# Need a good trainer in Portland, Oregon area



## fgshepherd

I'm in Washington County. I would like to know of a good trainer for my 3 year old GSD to get good socialization and get over reactiveness to other dogs. Any leads would be appreciated..Thanks!


----------



## Cassidy's Mom

The Humane Society has classes for reactive dogs: Pet Training Classes at the Oregon Humane Society



> Reactive Rover
> 
> Does your dog not get along well with others? Does your dog lunge and bark at other dogs when on a leash? This class will focus on positive training methods for dogs who react to other dogs while on a leash with lunging, growling or barking. We will make accommodations for reactive dogs to help them learn and feel comfortable in class. You will understand more about why your dog reacts to other dogs and how to gain better control.

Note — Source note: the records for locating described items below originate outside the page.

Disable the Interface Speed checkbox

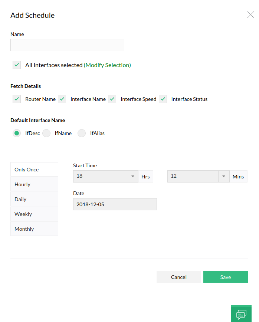point(112,99)
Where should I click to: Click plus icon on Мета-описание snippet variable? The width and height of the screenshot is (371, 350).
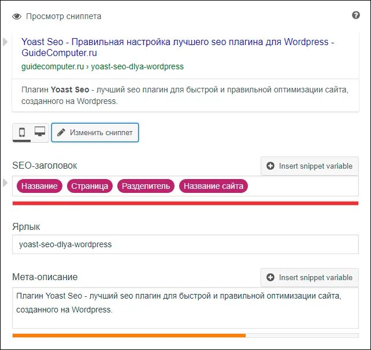[270, 277]
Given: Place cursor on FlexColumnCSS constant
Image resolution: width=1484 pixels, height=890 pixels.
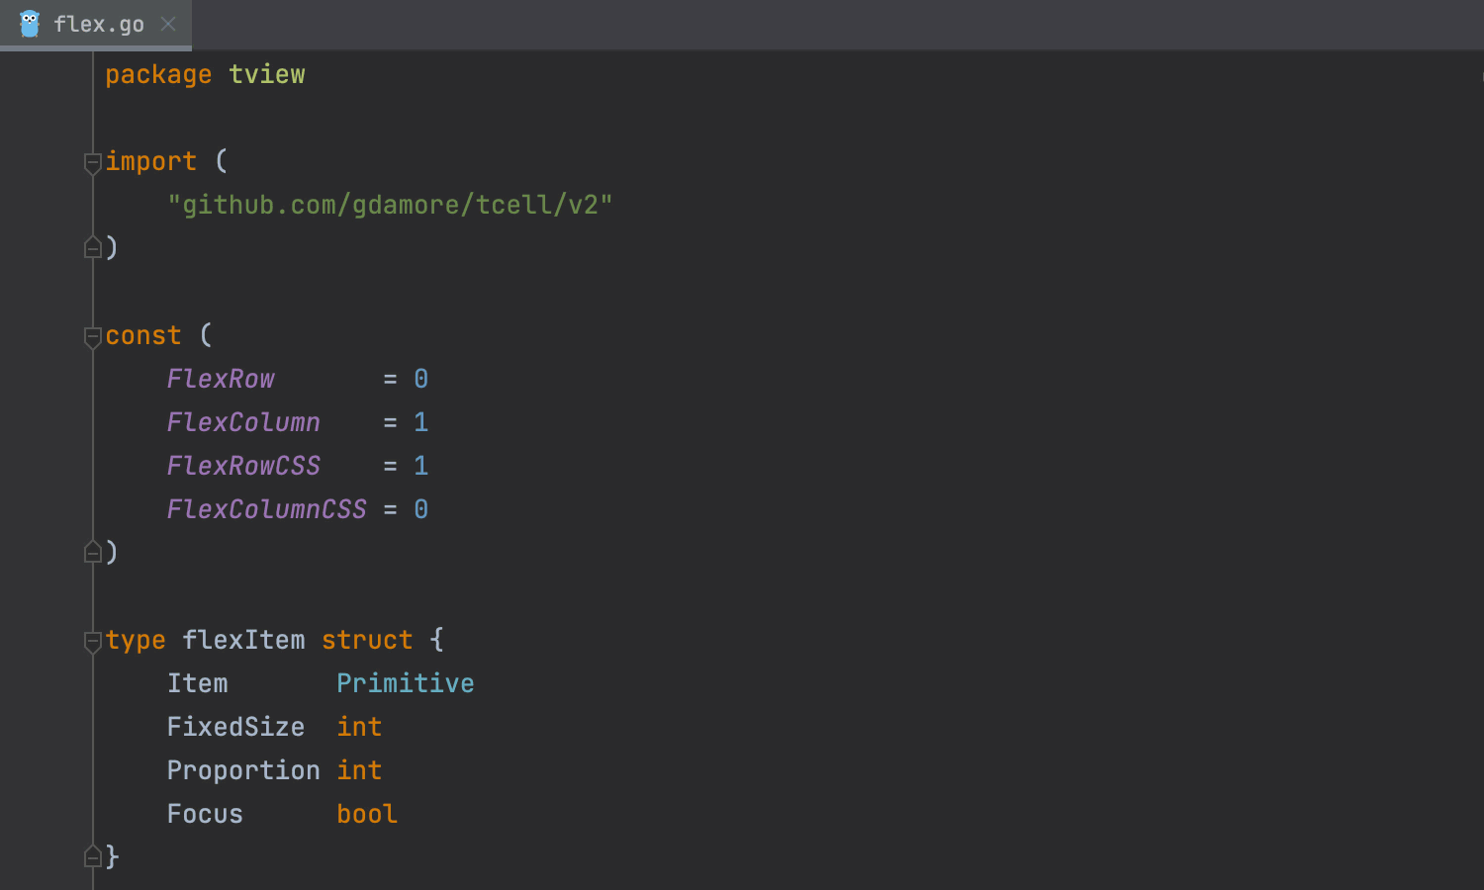Looking at the screenshot, I should coord(266,509).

The goal of this class is to help you be able to have your dog see and walk by another dog from a short distance. We will not progress to off-leash interactions during the class.


----------



## fgshepherd

Thanks, Debbie. I'm work and live in Washington County so I can't make it by 6:15 to class. I will certainly keep an eye out for any weekend classes they may offer though! Thanks!


----------



## Cassidy's Mom

You might check with them to see if they have any recommendations closer to you. It never hurts to ask!


----------



## fgshepherd

That is true! I will ask! Thanks!


----------



## Cassidy's Mom

Oooh, found one for you! Dog Training School | Grooming | Dog Wash |Pup-A-Razzi Would that be closer? I remembered a place up there that an Oregon breeder had mentioned and had to dig back through some old emails from her, but I managed to find the name. Their Calm and Control classes based on the book Control Unleashed (click the Specialized Training link) would be exactly what you're looking for. 

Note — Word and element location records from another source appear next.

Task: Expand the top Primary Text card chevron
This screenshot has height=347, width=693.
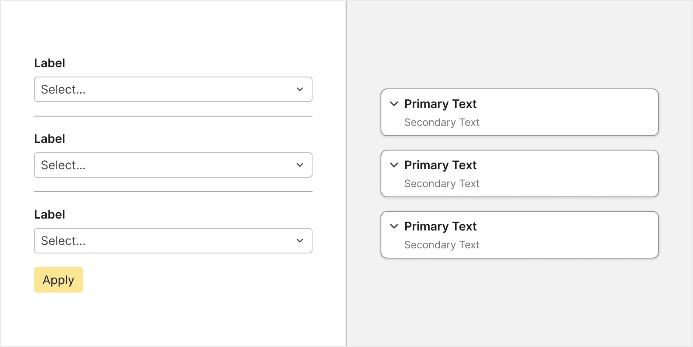Action: tap(394, 104)
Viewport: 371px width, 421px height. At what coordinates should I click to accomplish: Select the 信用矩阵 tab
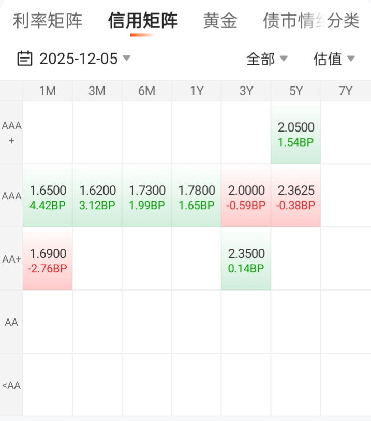coord(143,21)
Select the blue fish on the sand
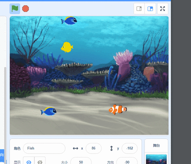This screenshot has width=191, height=164. (x=48, y=112)
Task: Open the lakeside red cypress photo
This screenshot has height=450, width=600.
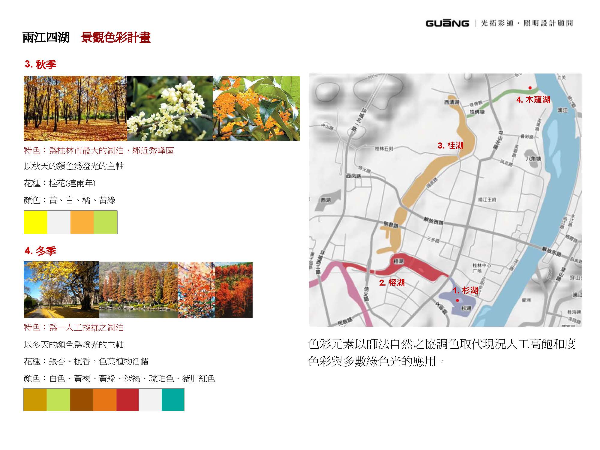Action: click(138, 290)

BTW, my husband has some relatives in that area and we go up there from time to time. We had lunch today with his aunt & uncle who were down here visiting friends and relatives - they live in Tualatin. Their daughter, Tom's cousin, lives in Hillsboro. I'm familiar with the Portland area, but I had to look up Washington County because I wasn't sure exactly where the counties are.


----------



## fgshepherd

Thank you, Debbie! That place IS a lot closer! I've taken my dogs there for do-it-yourself baths! It totally slipped my mind! It is in Beaverton. I'm in Forest Grove, just west of Hillsboro about 5 miles maybe. Ooooh! Now I'm really excited to call them! Thank you!!


----------



## counter

fgshepherd said:


> I'm in Washington County. I would like to know of a good trainer for my 3 year old GSD to get good socialization and get over reactiveness to other dogs. Any leads would be appreciated..Thanks!


Camilla from Ain't Misbehaving is who we used for our leash reactive GSD. She works in Portland, OR and did wonders for Nara. She makes housecalls and came to us! Here's her website:

Dog Training and Dog Training Classes in Portland, Oregon by Ain't Misbehaving

Good luck!


----------